Myocardial infarction (MI) is the most common heart disease, and also, it is one of the leading causes of death from cardiovascular disease. It is well known that MI causes additional injury during blood flow restoration in ischaemic myocardium. Boeravinone B (BB) is a well‐known antioxidant and anti‐inflammatory drug. We investigated the cardioprotective effect of BB drug against isoproterenol (ISO)‐induced MI in rats in this experimental study, along with we analysed its underlying mechanism. Adult Sprague Dawley (SD) rats were treated subcutaneously with ISO (45 mg/kg), then divided into groups and then given BB drug was administered orally.
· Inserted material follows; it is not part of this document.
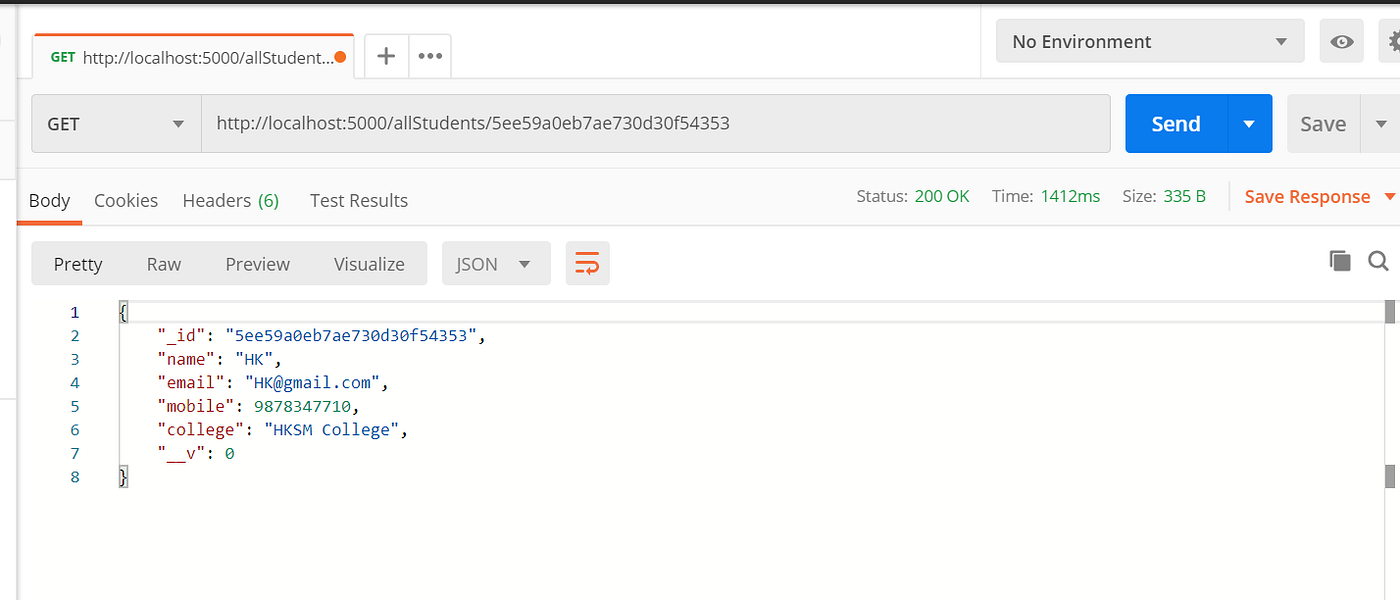1400x600 pixels.
Task: Click the Save button
Action: point(1322,123)
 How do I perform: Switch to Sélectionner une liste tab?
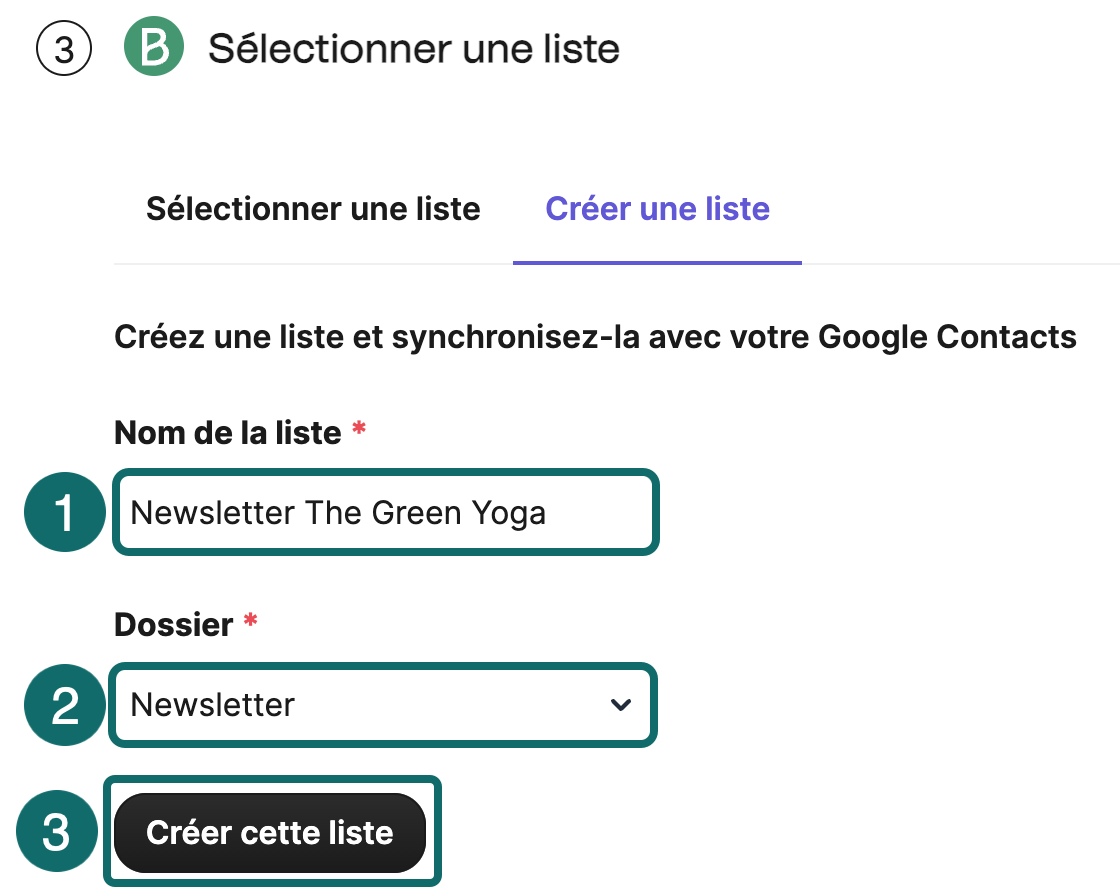pos(313,209)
The cardioprotective effect of BB on ISO‐induced MI rats was analysed by estimating the heart injury markers, antioxidant pro‐inflammatory cytokines and inflammatory parameters. We also detected quantified expression of inflammation and apoptosis‐related marker protein family. We estimated the effect of BB drug on GUT microbiota in ISO‐induced MI rats and scrutinized the histopathological variations in heart tissues. BB treatment significantly (P < .001) diminished the level of heart markers such as lactate dehydrogenase (LDH), troponin (TnT), creatine kinase (CK) and creatine kinase isoenzymes MB (CK‐MB). BB treatment also altered the antioxidant parameters and reduced the pro‐inflammatory cytokines in the serum and tissues. Additionally, the histopathological aspects demonstrated that the pathological changes observed in the heart tissue of the ISO group rats were suppressed by the BB treatment to varying degrees. Furthermore, the expressions of caspase‐3, p53, caspase‐9, Bax, interleukin‐6 (IL‐6), cytochrome C, neutrophil gelatinase‐associated lipocalin (NGAL), tumour necrosis factor‐α (TNF‐α), nuclear factor kappa B (NF‐κB) and interleukin‐1β (IL‐1β) in the heart tissue were down‐regulated whereas the Bcl‐2 expression seemed to be enhanced. BB treatment not only alleviated ISO‐induced gut dysbiosis by its enhanced specified Firmicutesto‐Bacteroidetes (F/B) ratio but also maintained the relative abundance of major bacteria such as Clostridium IV, Butyricicoccus, Clostridium XIVs, Akkermansia and Roseburia. Collectively, our findings showed that the BB drug acted against myocardial infraction and prevented the damage by reducing the oxidative stress and controlling the inflammatory pathways, and gut microbiota.